> _Your task_
What is needed is an exact copy of every entry below, minus the images.

> _Supplied records_
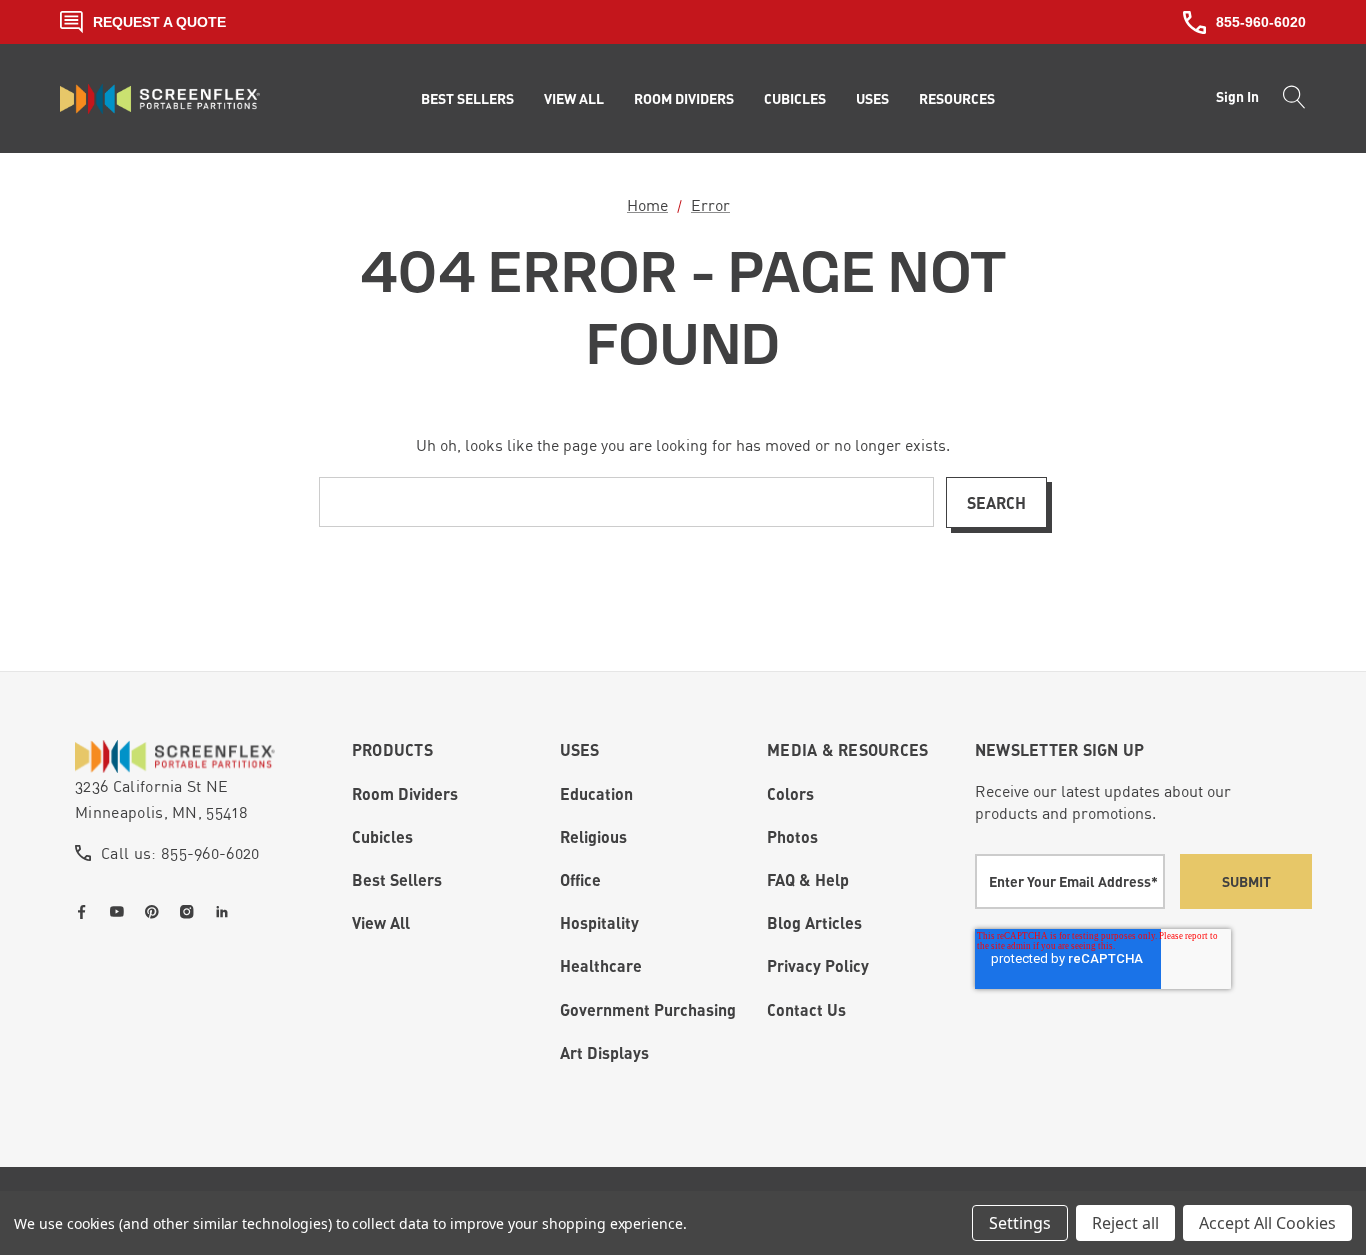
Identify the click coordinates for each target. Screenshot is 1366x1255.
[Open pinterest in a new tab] (156, 912)
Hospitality (599, 922)
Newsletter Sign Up (1060, 749)
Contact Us (806, 1009)
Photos (792, 836)
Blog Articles (814, 922)
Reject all (1125, 1223)
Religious (593, 836)
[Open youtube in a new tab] (121, 912)
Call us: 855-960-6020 (180, 853)
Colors (790, 793)
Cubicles (382, 836)
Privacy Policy (818, 965)
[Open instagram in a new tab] (191, 912)
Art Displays (604, 1052)
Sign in (1237, 96)
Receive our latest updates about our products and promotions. (1103, 802)
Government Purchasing (648, 1009)
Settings (1020, 1223)
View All (381, 922)
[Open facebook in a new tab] (86, 912)
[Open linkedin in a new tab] (226, 912)
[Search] (1288, 99)
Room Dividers (405, 793)
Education (596, 793)
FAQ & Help (808, 879)
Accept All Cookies (1267, 1223)
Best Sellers (397, 879)
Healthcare (601, 965)
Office (580, 879)
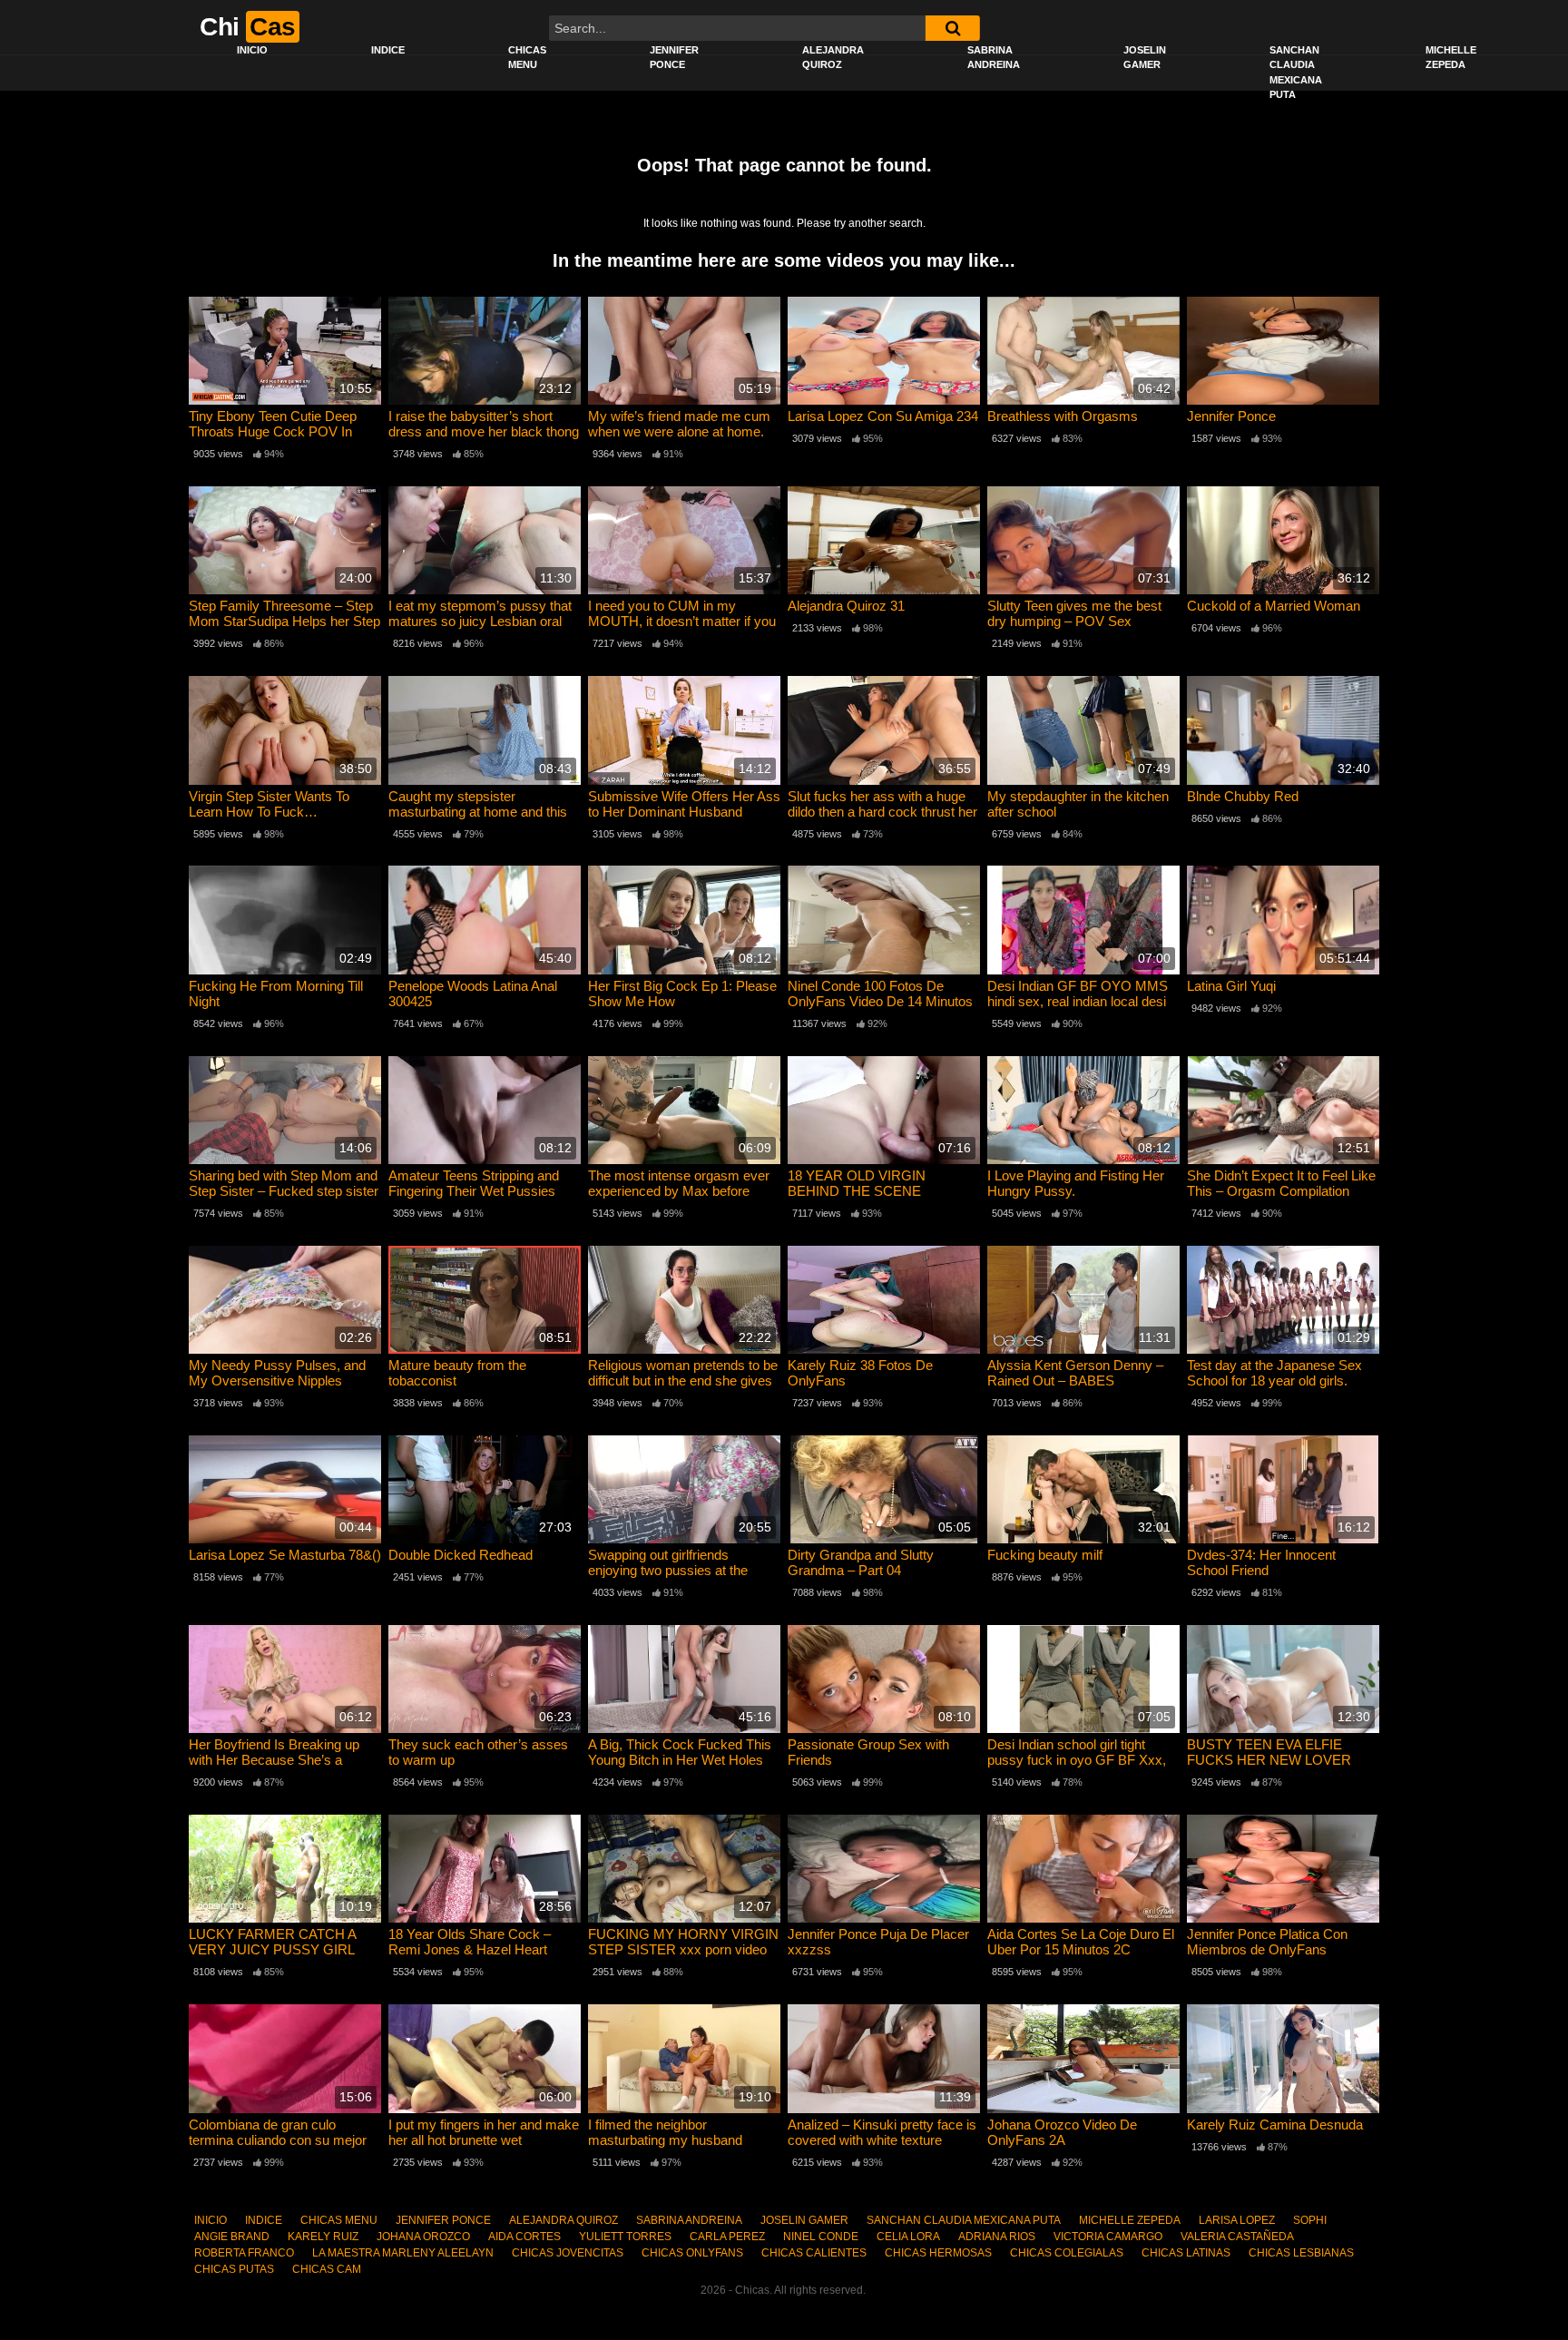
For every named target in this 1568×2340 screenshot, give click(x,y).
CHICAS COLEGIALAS (1066, 2253)
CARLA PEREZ (727, 2236)
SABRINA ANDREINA (993, 57)
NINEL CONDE (820, 2236)
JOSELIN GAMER (1144, 57)
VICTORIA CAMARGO (1108, 2236)
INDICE (388, 49)
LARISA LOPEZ (1237, 2220)
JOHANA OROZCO (423, 2236)
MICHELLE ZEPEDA (1451, 57)
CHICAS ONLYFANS (692, 2253)
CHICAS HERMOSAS (938, 2253)
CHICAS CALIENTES (814, 2253)
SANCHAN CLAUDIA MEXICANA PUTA (1295, 72)
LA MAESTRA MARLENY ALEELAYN (403, 2253)
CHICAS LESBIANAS (1301, 2253)
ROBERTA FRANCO (244, 2253)
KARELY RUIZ (323, 2236)
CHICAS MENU (527, 57)
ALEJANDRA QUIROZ (833, 57)
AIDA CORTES (524, 2236)
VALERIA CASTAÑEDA (1237, 2236)
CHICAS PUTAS (234, 2269)
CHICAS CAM (326, 2269)
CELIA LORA (908, 2236)
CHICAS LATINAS (1186, 2253)
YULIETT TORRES (625, 2236)
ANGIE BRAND (232, 2236)
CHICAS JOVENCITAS (567, 2253)
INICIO (252, 49)
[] (953, 28)
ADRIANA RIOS (996, 2236)
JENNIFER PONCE (674, 57)
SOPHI (1310, 2220)
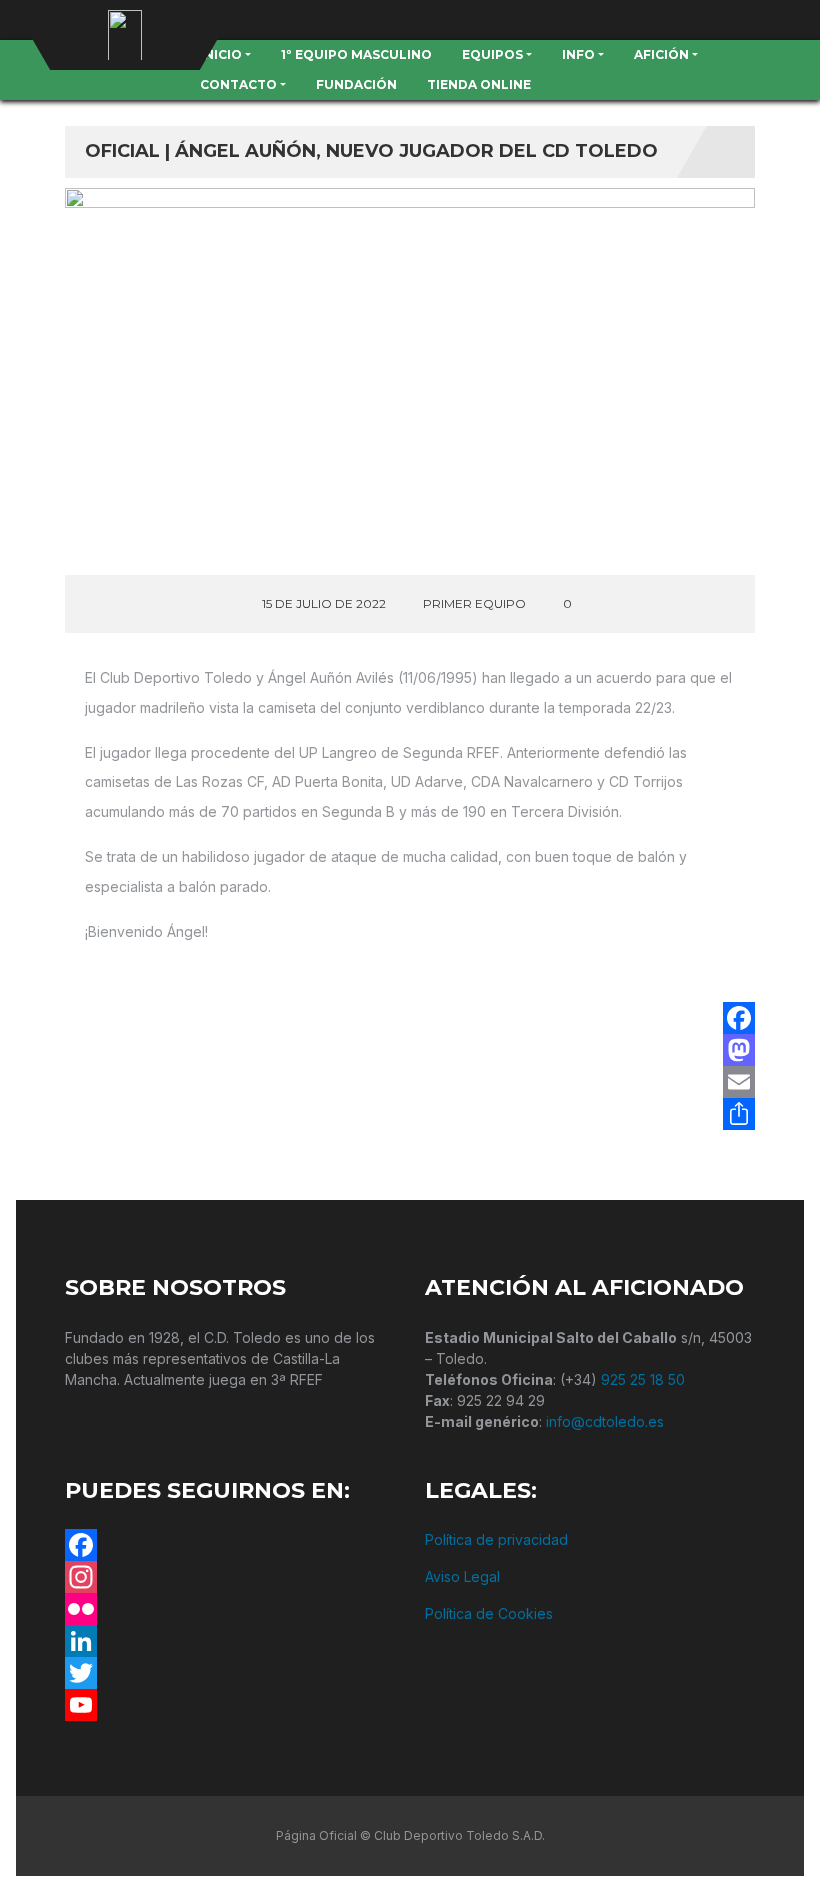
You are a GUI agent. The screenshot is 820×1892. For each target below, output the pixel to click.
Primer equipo (474, 603)
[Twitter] (230, 1673)
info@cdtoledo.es (605, 1421)
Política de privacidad (496, 1539)
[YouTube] (230, 1705)
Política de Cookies (489, 1613)
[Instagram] (230, 1577)
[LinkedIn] (230, 1641)
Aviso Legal (462, 1576)
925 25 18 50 (643, 1379)
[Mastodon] (739, 1050)
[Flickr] (230, 1609)
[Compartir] (739, 1114)
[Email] (739, 1082)
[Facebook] (739, 1018)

> _The completed task_
Identify the click coordinates for each target. Screenshot is 1366x1255.
[Open pinterest in a new tab] (156, 912)
Hospitality (599, 922)
Newsletter Sign Up (1060, 749)
Contact Us (806, 1009)
Photos (792, 836)
Blog Articles (814, 922)
Reject all (1125, 1223)
Religious (593, 836)
[Open youtube in a new tab] (121, 912)
Call us: 855-960-6020 (180, 853)
Colors (790, 793)
Cubicles (382, 836)
Privacy Policy (818, 965)
[Open instagram in a new tab] (191, 912)
Art Displays (604, 1052)
Sign in (1237, 96)
Receive our latest updates about our products and promotions. (1103, 802)
Government Purchasing (648, 1009)
Settings (1020, 1223)
View All (381, 922)
[Open facebook in a new tab] (86, 912)
[Open linkedin in a new tab] (226, 912)
[Search] (1288, 99)
Room Dividers (405, 793)
Education (596, 793)
FAQ & Help (808, 879)
Accept All Cookies (1267, 1223)
Best Sellers (397, 879)
Healthcare (601, 965)
Office (580, 879)
For every named target in this 1568×2340 screenshot, give click(x,y).
CHICAS COLEGIALAS (1066, 2253)
CARLA PEREZ (727, 2236)
SABRINA ANDREINA (993, 57)
NINEL CONDE (820, 2236)
JOSELIN GAMER (1144, 57)
VICTORIA CAMARGO (1108, 2236)
INDICE (388, 49)
LARISA LOPEZ (1237, 2220)
JOHANA OROZCO (423, 2236)
MICHELLE ZEPEDA (1451, 57)
CHICAS ONLYFANS (692, 2253)
CHICAS HERMOSAS (938, 2253)
CHICAS CALIENTES (814, 2253)
SANCHAN CLAUDIA MEXICANA PUTA (1295, 72)
LA MAESTRA MARLENY ALEELAYN (403, 2253)
CHICAS LESBIANAS (1301, 2253)
ROBERTA FRANCO (244, 2253)
KARELY RUIZ (323, 2236)
CHICAS MENU (527, 57)
ALEJANDRA QUIROZ (833, 57)
AIDA CORTES (524, 2236)
VALERIA CASTAÑEDA (1237, 2236)
CHICAS PUTAS (234, 2269)
CHICAS CAM (326, 2269)
CELIA LORA (908, 2236)
CHICAS LATINAS (1186, 2253)
YULIETT TORRES (625, 2236)
ANGIE BRAND (232, 2236)
CHICAS JOVENCITAS (567, 2253)
INICIO (252, 49)
[] (953, 28)
ADRIANA RIOS (996, 2236)
JENNIFER PONCE (674, 57)
SOPHI (1310, 2220)
You are a GUI agent. The screenshot is 820×1892. For each target below, output the pixel to click.
Primer equipo (474, 603)
[Twitter] (230, 1673)
info@cdtoledo.es (605, 1421)
Política de privacidad (496, 1539)
[YouTube] (230, 1705)
Política de Cookies (489, 1613)
[Instagram] (230, 1577)
[LinkedIn] (230, 1641)
Aviso Legal (462, 1576)
925 25 18 50 (643, 1379)
[Mastodon] (739, 1050)
[Flickr] (230, 1609)
[Compartir] (739, 1114)
[Email] (739, 1082)
[Facebook] (739, 1018)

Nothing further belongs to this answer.